**DOCUMENT SEGMENT**
[Begin]

A VMIPS-like vector ISA simulator that models both correctness and performance for vectorized workloads.
Built to explore how low-level systems behave under contention and strict correctness constraints.
This project implements a full simulator for a vector processor, including:
- A functional simulator that executes assembly-level instructions
- A timing simulator that models pipeline execution, memory contention, and parallelism
The system is designed to explore how architectural decisions (e.g., pipeline depth, number of lanes, memory banks) impact performance and correctness under real workloads.
The simulator is split into two major components:
- Instruction fetch and decode
- Dependency tracking using register busy boards
- Dispatch queues for:
- Vector compute
- Vector memory
- Scalar operations
- Parallel execution pipelines:
- Add, multiply, divide, shuffle
- Vector load/store
- Multi-lane processing units
- Banked vector memory with conflict detection
- Data hazards and pipeline stalls
- Resource contention across execution units
- Memory bank conflicts and scheduling delays
- Deterministic execution under constrained resources
The timing simulator evaluates execution efficiency (CPI) across workloads:
- Dot product
- Fully connected layer
- Convolution
- Increasing parallel lanes improves throughput up to a saturation point
- Memory bank conflicts significantly impact performance
- Pipeline depth affects latency vs. throughput tradeoffs
This project focuses on building stateful, deterministic systems under resource constraints, similar to real-world high-frequency execution environments.
The project emphasizes:
- Correctness under concurrency
- Clean modeling of system bottlenecks
- Giving low-level mechanics measurable performance outcomes
make run # Functional simulator
make timing # Timing simulator
make verify # Validate outputs
make clean # Cleanup

[End]

**SET PROBLEM A**
In the listing below, render the lines between the one containing "Given: Open the Pages tab" and the one containing "Open Al Carns'", inclusive, as a JSON array of strings with one string per line, omitting blank lines.

**SUPPLIED MATERIAL**
[Begin]

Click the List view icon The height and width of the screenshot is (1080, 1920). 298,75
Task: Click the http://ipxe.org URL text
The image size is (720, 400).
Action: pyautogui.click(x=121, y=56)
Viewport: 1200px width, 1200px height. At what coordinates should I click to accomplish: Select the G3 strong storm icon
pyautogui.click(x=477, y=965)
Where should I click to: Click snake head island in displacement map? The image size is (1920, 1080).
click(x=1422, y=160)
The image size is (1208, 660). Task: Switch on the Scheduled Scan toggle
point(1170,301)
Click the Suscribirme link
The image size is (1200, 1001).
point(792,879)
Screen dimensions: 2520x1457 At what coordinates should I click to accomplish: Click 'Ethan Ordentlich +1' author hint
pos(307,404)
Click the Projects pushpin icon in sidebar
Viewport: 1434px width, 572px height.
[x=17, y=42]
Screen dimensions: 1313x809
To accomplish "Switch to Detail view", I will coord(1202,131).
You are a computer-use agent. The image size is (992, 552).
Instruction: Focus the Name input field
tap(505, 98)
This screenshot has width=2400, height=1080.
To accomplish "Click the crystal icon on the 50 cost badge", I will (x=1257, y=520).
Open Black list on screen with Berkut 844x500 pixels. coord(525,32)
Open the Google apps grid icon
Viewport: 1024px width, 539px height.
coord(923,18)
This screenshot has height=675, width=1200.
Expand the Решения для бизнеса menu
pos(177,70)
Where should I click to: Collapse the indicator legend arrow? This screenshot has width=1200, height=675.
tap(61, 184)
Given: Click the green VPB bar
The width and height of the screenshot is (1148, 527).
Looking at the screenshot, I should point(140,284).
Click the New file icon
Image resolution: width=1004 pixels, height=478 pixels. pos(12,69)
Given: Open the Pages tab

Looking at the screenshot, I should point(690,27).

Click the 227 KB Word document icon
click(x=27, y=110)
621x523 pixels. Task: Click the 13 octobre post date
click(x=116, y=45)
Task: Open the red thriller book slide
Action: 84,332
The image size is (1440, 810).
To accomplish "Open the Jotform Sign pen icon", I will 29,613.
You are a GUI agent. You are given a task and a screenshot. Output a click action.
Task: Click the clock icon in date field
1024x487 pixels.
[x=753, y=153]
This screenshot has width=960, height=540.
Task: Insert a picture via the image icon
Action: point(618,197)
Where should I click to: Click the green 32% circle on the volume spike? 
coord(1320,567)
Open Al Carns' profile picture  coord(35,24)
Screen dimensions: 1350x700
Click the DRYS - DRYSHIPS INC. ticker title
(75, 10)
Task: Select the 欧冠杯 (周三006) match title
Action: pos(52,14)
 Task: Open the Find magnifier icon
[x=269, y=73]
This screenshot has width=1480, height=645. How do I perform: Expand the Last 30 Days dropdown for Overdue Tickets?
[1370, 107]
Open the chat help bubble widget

[End]

**SET PROBLEM B**
In the vector processor simulator description, which make command validates outputs?

**OUTPUT A**
[
  "Given: Open the Pages tab",
  "Looking at the screenshot, I should point(690,27).",
  "Click the 227 KB Word document icon",
  "click(x=27, y=110)",
  "621x523 pixels. Task: Click the 13 octobre post date",
  "click(x=116, y=45)",
  "Task: Open the red thriller book slide",
  "Action: 84,332",
  "The image size is (1440, 810).",
  "To accomplish \"Open the Jotform Sign pen icon\", I will 29,613.",
  "You are a GUI agent. You are given a task and a screenshot. Output a click action.",
  "Task: Click the clock icon in date field",
  "1024x487 pixels.",
  "[x=753, y=153]",
  "This screenshot has width=960, height=540.",
  "Task: Insert a picture via the image icon",
  "Action: point(618,197)",
  "Where should I click to: Click the green 32% circle on the volume spike? ",
  "coord(1320,567)",
  "Open Al Carns' profile picture  coord(35,24)"
]

**OUTPUT B**
make verify